## To be done
1. According to the profile of Fausto Cabrera below, in what year did he arrive in Colombia?
2. Translate this sentence from the Fausto Cabrera profile below into Spanish: "Fausto Cabrera was born on October 4, 1924 in the Canary Islands, Spain."

Profiles

Here you will find the profiles of directors, producers, audiovisual producers, actors, technical staff, etc. That by their trajectory and recognition have a prominent place in the national cinema.

Actor / Actress

Fausto Cabrera

Fausto Cabrera was born on October 4, 1924 in the Canary Islands, Spain. Like many Spanish intellectuals, he was a victim of the Franco regime and was forced to flee his native country. When he arrived in Colombia in 1946, he quickly became one of the pioneers of television in the country. President General Gustavo Rojas Pinilla commissioned Cabrera and Bernardo Romero Lozano to create the teleteatro, an initiative to adapt the great theatre classics to television, at a time when all TV was broadcast live.
 
President Rojas Pinilla’s request came after Cabrera opened his play Manuelita, la libertadora del libertador at the Teatro Colon. The play created enormous controversy in Colombian society over scenes that were described as “obscene,” and it was finally censored by the Ministry of Culture.
 
Cabrera worked for nine years at the Colombian national television network Televisora Nacional, where he founded the country’s first actors guild, which went on strike in the 1960s in defense of cultural programming on television. He later joined the communist party and the People's Liberation Army (EPL), leading him to live in the jungles of northwestern Colombia for three years, until he began to have serious disagreements with the guerrilla group’s actions and decided to go into exile in China.

## Dataset entries

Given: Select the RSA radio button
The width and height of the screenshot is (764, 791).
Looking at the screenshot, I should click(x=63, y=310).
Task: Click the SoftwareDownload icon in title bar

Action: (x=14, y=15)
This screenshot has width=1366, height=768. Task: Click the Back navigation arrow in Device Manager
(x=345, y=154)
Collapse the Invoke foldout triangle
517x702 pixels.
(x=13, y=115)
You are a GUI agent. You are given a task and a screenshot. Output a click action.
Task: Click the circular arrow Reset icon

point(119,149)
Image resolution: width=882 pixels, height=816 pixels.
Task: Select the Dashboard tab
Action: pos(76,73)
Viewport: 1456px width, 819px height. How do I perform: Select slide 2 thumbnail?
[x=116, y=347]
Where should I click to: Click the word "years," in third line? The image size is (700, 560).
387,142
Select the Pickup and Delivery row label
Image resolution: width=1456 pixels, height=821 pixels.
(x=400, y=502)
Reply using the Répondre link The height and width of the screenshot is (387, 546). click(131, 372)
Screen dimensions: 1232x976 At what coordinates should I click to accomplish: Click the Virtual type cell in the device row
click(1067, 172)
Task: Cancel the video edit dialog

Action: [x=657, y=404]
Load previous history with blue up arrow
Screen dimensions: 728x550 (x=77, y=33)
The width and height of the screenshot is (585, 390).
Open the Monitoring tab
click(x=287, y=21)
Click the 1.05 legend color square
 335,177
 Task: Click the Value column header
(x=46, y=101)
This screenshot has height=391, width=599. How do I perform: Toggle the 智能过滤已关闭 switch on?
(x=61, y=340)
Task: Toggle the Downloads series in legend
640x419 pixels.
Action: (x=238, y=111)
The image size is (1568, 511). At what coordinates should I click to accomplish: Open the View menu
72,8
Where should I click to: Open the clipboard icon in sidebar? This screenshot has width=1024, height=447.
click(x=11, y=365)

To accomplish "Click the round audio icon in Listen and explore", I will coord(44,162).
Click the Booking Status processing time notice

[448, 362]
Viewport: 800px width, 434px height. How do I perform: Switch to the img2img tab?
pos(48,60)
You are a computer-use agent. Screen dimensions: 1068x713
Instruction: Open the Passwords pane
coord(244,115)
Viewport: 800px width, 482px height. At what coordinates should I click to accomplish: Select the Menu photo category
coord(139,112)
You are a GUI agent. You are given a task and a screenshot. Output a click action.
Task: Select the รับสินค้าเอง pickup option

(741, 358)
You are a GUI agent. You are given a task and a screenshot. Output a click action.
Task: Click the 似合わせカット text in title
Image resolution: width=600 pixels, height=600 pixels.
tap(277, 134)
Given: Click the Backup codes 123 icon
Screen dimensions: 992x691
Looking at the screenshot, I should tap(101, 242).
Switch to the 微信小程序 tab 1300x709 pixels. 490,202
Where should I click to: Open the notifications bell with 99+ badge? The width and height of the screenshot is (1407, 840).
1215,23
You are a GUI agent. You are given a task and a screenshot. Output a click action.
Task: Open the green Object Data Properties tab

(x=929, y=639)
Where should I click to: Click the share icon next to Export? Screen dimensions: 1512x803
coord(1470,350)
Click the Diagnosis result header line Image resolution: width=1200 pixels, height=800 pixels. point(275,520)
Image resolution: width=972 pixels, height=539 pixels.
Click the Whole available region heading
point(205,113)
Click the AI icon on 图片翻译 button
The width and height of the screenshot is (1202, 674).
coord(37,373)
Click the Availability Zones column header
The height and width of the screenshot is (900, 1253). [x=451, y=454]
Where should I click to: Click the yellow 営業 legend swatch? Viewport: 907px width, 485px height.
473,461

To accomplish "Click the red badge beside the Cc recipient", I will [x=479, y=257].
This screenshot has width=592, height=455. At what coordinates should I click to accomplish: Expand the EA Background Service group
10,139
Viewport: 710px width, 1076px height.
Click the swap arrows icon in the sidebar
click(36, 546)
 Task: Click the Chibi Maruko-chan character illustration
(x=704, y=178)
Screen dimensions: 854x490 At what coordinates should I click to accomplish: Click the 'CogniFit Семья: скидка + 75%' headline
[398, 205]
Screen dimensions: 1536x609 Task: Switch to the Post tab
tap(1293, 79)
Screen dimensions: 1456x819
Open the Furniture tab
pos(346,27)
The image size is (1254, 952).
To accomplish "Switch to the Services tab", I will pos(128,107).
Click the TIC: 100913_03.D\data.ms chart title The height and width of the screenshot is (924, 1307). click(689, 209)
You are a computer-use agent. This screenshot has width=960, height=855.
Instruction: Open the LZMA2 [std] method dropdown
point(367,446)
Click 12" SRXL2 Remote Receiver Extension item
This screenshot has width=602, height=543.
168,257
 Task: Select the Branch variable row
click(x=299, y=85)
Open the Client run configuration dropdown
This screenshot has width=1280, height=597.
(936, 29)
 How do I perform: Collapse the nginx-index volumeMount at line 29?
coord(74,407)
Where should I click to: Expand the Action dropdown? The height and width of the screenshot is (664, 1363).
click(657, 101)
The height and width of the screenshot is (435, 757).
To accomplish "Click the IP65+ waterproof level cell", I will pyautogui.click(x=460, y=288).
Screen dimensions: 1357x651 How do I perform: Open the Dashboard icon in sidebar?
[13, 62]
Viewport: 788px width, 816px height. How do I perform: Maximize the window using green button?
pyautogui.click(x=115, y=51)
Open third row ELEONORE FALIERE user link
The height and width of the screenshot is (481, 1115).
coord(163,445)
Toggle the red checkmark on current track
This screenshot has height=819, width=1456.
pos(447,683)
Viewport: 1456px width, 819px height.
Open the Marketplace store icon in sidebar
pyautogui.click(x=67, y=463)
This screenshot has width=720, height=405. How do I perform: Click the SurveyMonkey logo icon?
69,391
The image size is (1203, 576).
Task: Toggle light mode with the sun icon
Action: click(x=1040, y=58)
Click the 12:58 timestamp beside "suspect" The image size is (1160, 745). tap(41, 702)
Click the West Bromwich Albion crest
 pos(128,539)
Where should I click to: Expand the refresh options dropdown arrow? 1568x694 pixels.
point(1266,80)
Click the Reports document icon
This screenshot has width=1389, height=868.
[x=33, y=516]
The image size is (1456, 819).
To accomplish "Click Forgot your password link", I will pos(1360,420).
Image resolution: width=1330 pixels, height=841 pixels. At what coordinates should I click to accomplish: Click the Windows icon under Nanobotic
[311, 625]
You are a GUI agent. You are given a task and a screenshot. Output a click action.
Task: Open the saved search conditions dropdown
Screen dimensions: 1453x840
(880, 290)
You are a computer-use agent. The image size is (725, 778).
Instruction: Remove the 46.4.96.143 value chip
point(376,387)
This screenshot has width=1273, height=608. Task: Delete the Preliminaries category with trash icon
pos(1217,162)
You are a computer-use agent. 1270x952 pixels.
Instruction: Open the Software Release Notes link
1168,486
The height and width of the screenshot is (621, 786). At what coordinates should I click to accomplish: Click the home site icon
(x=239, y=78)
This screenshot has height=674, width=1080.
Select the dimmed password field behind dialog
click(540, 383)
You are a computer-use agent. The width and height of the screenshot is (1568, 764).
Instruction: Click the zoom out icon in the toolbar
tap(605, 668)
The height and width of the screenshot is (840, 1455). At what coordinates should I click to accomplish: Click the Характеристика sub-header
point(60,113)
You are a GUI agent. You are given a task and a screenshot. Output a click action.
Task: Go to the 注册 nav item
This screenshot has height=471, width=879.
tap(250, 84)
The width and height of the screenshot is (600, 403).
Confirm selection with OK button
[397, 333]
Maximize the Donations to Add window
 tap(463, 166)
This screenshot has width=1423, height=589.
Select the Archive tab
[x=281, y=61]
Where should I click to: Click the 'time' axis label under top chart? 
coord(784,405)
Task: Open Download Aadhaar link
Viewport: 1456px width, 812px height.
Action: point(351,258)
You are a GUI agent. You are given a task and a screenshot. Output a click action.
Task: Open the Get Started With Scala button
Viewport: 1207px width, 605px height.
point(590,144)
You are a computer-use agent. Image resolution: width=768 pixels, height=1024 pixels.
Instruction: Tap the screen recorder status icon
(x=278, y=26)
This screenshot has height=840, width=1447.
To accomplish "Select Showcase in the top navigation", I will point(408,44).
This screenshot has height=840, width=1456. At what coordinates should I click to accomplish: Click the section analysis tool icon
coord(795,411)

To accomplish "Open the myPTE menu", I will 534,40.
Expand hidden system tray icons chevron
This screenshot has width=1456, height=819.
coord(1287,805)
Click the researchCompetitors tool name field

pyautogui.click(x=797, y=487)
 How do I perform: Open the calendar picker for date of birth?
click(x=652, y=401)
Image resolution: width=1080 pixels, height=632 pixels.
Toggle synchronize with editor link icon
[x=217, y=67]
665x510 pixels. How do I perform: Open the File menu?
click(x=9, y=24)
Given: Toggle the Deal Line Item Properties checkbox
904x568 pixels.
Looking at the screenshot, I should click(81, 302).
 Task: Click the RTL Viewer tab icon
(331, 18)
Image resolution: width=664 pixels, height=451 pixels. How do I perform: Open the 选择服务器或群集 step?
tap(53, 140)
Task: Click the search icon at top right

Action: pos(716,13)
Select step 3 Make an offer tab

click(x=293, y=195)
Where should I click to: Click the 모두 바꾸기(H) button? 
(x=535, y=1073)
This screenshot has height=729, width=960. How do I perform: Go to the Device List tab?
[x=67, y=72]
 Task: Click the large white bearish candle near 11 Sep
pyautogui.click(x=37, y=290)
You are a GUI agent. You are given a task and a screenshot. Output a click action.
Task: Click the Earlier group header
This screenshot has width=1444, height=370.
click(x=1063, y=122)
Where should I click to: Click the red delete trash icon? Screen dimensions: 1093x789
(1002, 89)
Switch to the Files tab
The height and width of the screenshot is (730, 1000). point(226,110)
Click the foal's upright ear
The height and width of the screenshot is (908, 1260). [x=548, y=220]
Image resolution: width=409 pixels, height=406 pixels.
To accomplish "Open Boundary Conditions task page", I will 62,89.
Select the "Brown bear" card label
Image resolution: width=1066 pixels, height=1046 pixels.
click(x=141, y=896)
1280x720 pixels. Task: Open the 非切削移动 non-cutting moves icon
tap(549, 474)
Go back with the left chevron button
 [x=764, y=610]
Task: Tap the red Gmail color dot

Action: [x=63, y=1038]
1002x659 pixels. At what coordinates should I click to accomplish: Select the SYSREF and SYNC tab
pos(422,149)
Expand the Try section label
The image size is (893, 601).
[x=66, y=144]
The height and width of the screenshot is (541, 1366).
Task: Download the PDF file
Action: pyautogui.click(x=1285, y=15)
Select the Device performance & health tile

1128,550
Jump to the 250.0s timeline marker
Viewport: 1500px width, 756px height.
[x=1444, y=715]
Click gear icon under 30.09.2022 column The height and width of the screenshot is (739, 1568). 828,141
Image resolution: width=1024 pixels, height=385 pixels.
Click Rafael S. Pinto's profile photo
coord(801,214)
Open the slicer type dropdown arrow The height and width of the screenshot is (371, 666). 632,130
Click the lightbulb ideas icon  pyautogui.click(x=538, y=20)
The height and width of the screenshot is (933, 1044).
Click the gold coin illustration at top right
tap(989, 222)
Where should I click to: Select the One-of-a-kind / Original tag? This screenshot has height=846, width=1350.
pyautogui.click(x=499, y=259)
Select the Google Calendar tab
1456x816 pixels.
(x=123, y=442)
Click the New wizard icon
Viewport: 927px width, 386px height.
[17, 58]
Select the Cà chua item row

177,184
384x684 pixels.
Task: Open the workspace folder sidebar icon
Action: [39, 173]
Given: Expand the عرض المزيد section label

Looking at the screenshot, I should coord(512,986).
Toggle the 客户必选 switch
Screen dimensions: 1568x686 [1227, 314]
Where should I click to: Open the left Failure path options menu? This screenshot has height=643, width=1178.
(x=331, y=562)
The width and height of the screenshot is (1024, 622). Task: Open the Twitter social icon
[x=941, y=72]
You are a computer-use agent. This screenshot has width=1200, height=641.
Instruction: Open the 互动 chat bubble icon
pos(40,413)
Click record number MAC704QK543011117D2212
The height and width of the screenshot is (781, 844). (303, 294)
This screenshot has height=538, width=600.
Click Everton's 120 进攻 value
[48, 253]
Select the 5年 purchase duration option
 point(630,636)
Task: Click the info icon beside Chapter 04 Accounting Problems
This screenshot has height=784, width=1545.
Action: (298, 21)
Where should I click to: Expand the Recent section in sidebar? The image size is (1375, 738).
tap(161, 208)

## Results of the tasks
1. 1946

2. Fausto Cabrera nació el 4 de octubre de 1924 en las Islas Canarias, España.